This past weekend I took a trip down memory lane, but they weren't my memories. They were my Grandmother's. She grew up on a homestead that her grandparent's built in the late 1800's in the wheat farming region of Washington State. A young family lives on the homestead now and they have done a wonderful job at restoring this old farm house in this golden place.
We stepped up the stairs onto the front porch. At a distance on the horizon you can see the once bustling wheat town of Ralston, where my Grandma walked through fields to take her piano lessons. Now it is but a sweeping glance of forgotten buildings. Stepping inside the house, the wood floor boards are still original, but were stripped down through many layers of paint. My Grandma was born in this house. It is where three generations of my family members lived and loved. How could this be? I suppose such is the sentiment of history, knowing who breathed or battled in a particular place all the while trying to pinch yourself to believe it so.
My Grandma told me stories of how her family cooked during harvest time; cherry pies, homemade bread, German sausages, and fresh eggs. These were homesteading meals. Hard work wasn't something that was defined it was done daily through chores, farming, and hard labor. Joys were simple such as the taste of a ripe peach off the tree, a nap in the shade, or fresh curtain linens hung on a bright window. Sorrow often appeared too, in quiet and not so quiet places. Times like these seem grand, difficult, and humbling even to the distant observer.
"Would anyone like a watermelon milkshake"? My head turned in anticipation. Sure enough the woman of the house opens the door and walks out with dixie cups and a beautiful pink pitcher. This is hospitality. The sun was beating down and we were drinking watermelon milkshakes while the family visited on the lawn and learned about the improvements that were made to this lovely home. The house was raised three inches on one side to account for decades of subsidence. Sixteen feet were added to one end of the house, but much of the house still claims its original layout. The room where my Great Grandfather played music on his beloved organ and the horse barn where my Grandmother brushed her favorite horse were still in tact. The old trees on the property still stand. The summer house where my Dad played as a little kid on vacations to the farm and the root cellar no longer exist except for the remnants of the rock foundation now surrounding a bed of flowers in the front garden.
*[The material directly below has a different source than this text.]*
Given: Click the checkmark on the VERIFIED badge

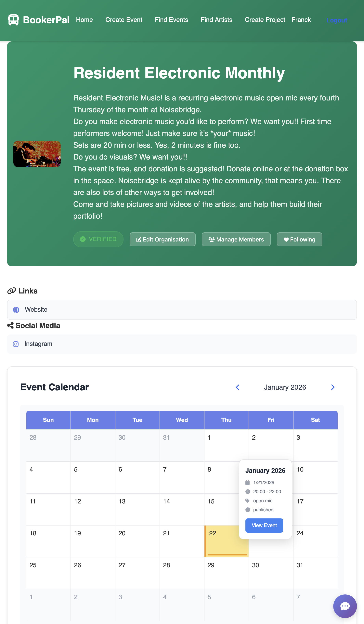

I was impressed. The family living in the house now are such a joy and were so welcoming. Their house is a part of history, our history. They are embracing that, building it up, and are keeping a legacy alive. This trip to the farm got me thinking of the hard work of the past and how it has changed over time. It got me thinking of all the valuable skills we have lost over time as a result of convenience and increased mobility. It got me thinking about ghost towns that were once thriving local economies. It got me thinking about the value of place and how well a person can really know home. We can learn a lot from the past, especially when it comes to growing things and sharing things. Is there hope for the town of Ralston? I'd like to think so. I'd like to think that our small agricultural towns could once again flourish. I hope so.